Marginale la lotteria delle (scarsissime) nuove nascite, sulla scrivania di dirigenti scolastici e amministratori locali, restano i calcoli minuziosi per raggiungere il numero minimo di studenti necessari per tenere in vita le scuole. A Serrata, meno di 800 abitanti a cavallo tra la Piana di Gioia e la provincia di Vibo, ci sono abituati e anche per l’anno che sta per iniziare, riapriranno regolarmente sia le elementari che le medie. Anche grazie a qualche studente “intercettato” dalla vicina San Pietro di Caridà. Un’alchimia resa comunque possibile solo dall’adozione, in entrambe le scuole, del sistema delle multiclassi, che raggruppa gli studenti e consente al paese di sentirsi ancora vivo.

A Terranova Sappo Minullio, poco più di 400 abitanti non lontani da Taurianova, la scuola elementare l’hanno addirittura venduta. Chiusa ormai da anni, una vecchia amministrazione decise anni fa l’alienazione del bene comunale, attraversando di fatto un punto di non ritorno.

Soluzione salomonica: le elementari a me e le medie a te

Come un un cane che si morde la coda: i servizi scarseggiano e i cittadini dei piccoli centri si spostano altrove. Poi, a causa dello spopolamento, anche i pochi servizi che erano sopravvissuti, come la scuola, chiudono: a quel punto pensare di riportare i cittadini nei paesi interni resta un miraggio. Per evitare questa deriva, le amministrazioni comunali hanno elaborato e messo in opera una serie di strategie ingegnose nel tentativo di mantenere in vita almeno gli istituti scolastici.
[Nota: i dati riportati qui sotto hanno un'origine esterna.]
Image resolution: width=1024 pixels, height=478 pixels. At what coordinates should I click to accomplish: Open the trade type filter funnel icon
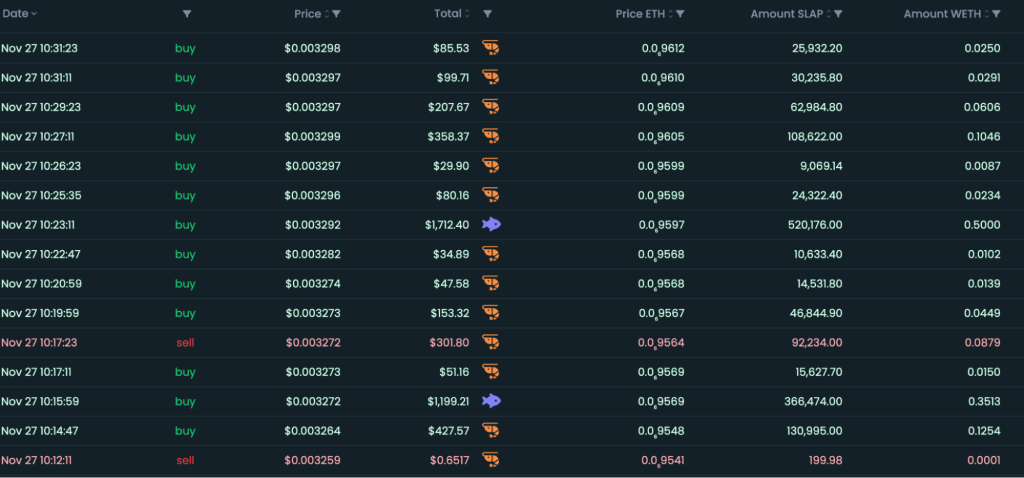point(187,14)
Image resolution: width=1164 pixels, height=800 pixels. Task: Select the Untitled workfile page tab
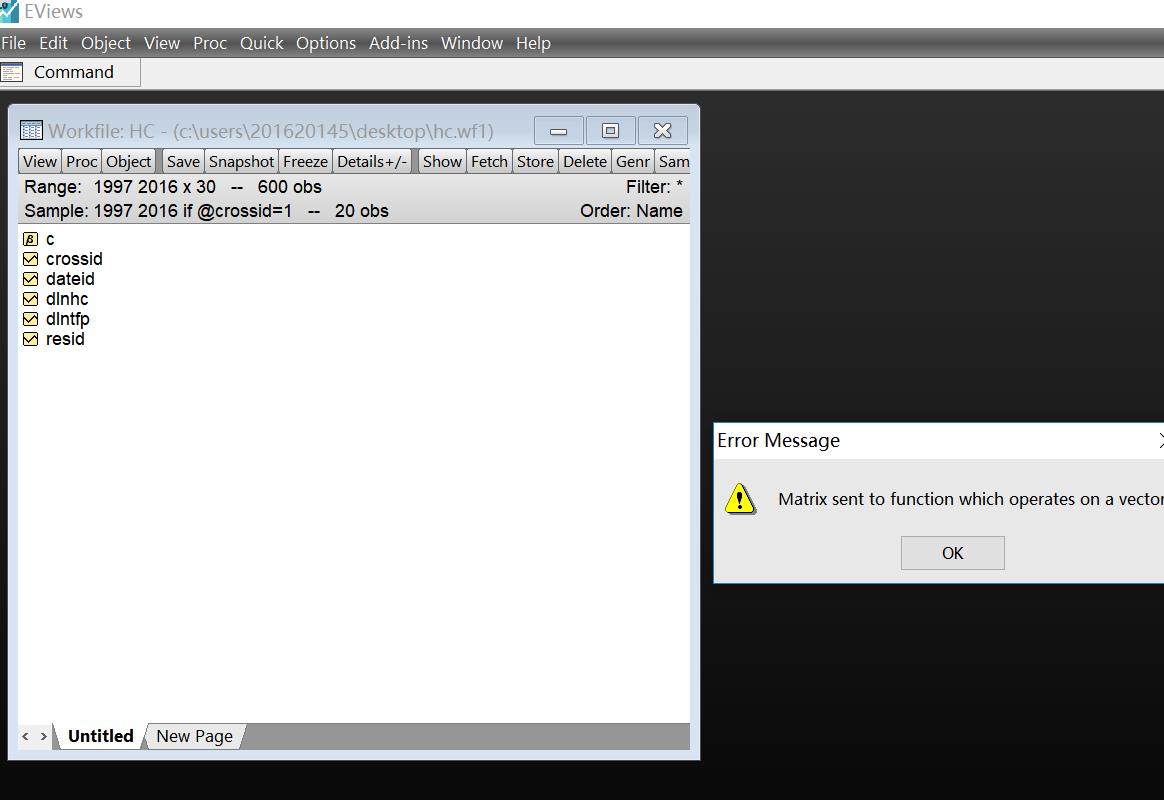click(100, 736)
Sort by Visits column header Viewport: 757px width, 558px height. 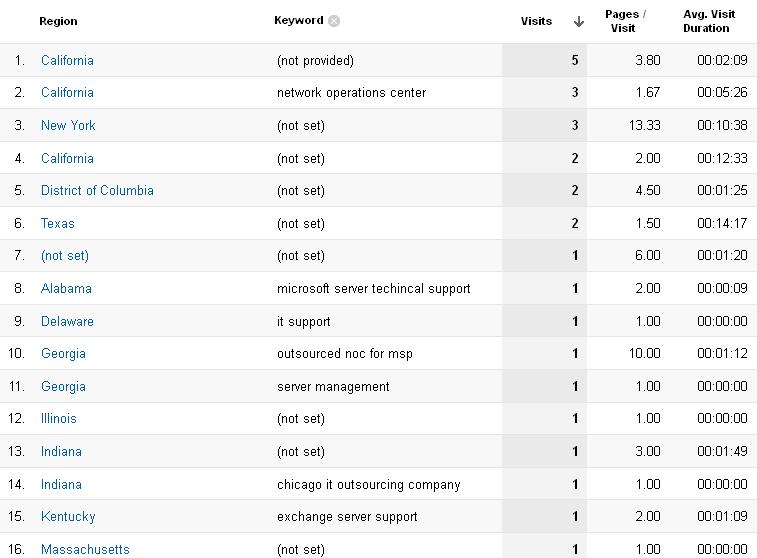pyautogui.click(x=536, y=21)
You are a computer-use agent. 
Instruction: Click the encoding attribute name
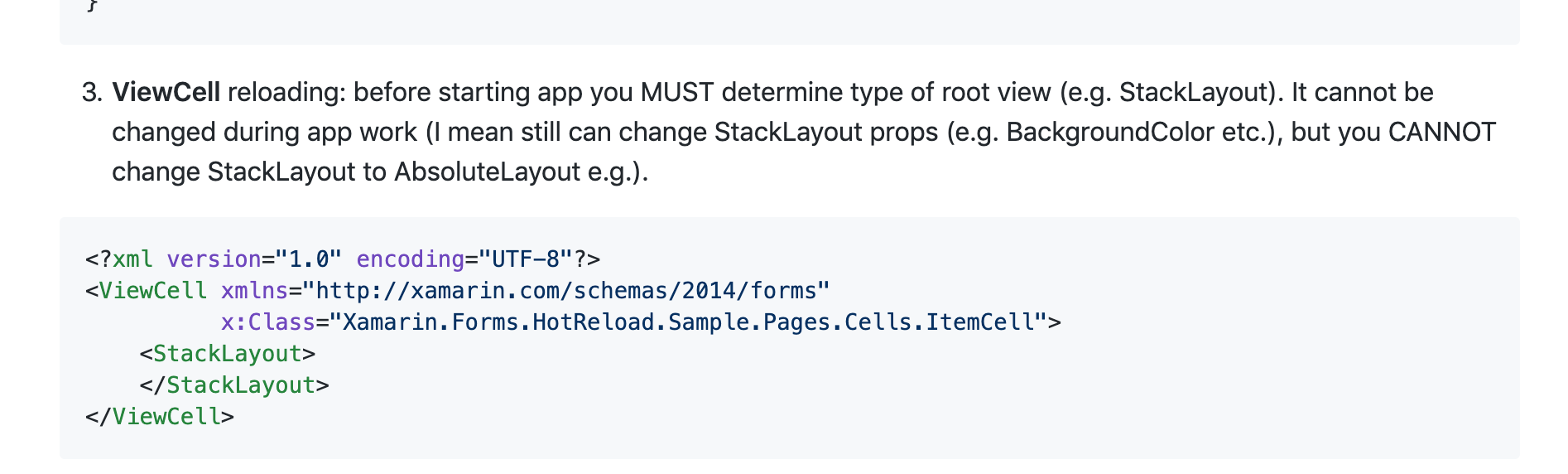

Come a Scido e a Cosoleto (1500 abitanti complessivamente sul versante tirrenico d’Aspromonte) che pur di non perdere le scuole hanno salomonicamente deciso di dividersele: a Scido le elementari, a Cosoleto le medie.
La medesima soluzione adottata sullo Jonio, a Placanica e Stignano (poco più di 2000 anime). Da una parte i più piccoli, dall’altra i preadolescenti: a portarli a destinazione le navette garantite dai comuni.
Qualche decina di chilometri più a sud invece, i sindaci di tre comuni, Sant’Agata, Casignana e Caraffa del Bianco (a stento 2000 abitanti complessivamente) hanno puntato su quest’ultimo centro (che poteva vantare gli stabili più dignitosi), e lì fanno convergere gli alunni di elementari e medie.

In controtendenza

Nella desolazione di un panorama scolastico sempre più scarno, in controtendenza si pone la minuscola Camini, 700 abitanti appena sulle colline della Locride. Qui a tenere in piedi la scuola ci hanno pensato i bambini delle famiglie ospiti dei progetti di integrazione. Sono loro che, da una decina di anni a questa parte, consentono il normale svolgimento delle lezioni. Il sistema dell’accoglienza, in un raro circolo virtuoso, ha poi favorito, grazie al lavoro nelle cooperative, il ritorno di tanti giovani che avevano abbandonato il paese e che lì ora sono tornati. Negli ultimi dieci anni le nascite registrate in paese sono più di 70, se non è un record poco ci manca. Numeri importanti in piccole realtà e che, da quest’anno, consentiranno alla scuola di Camini, di accantonare il sistema delle multiclassi adottato finora, per tornare al sistema classico.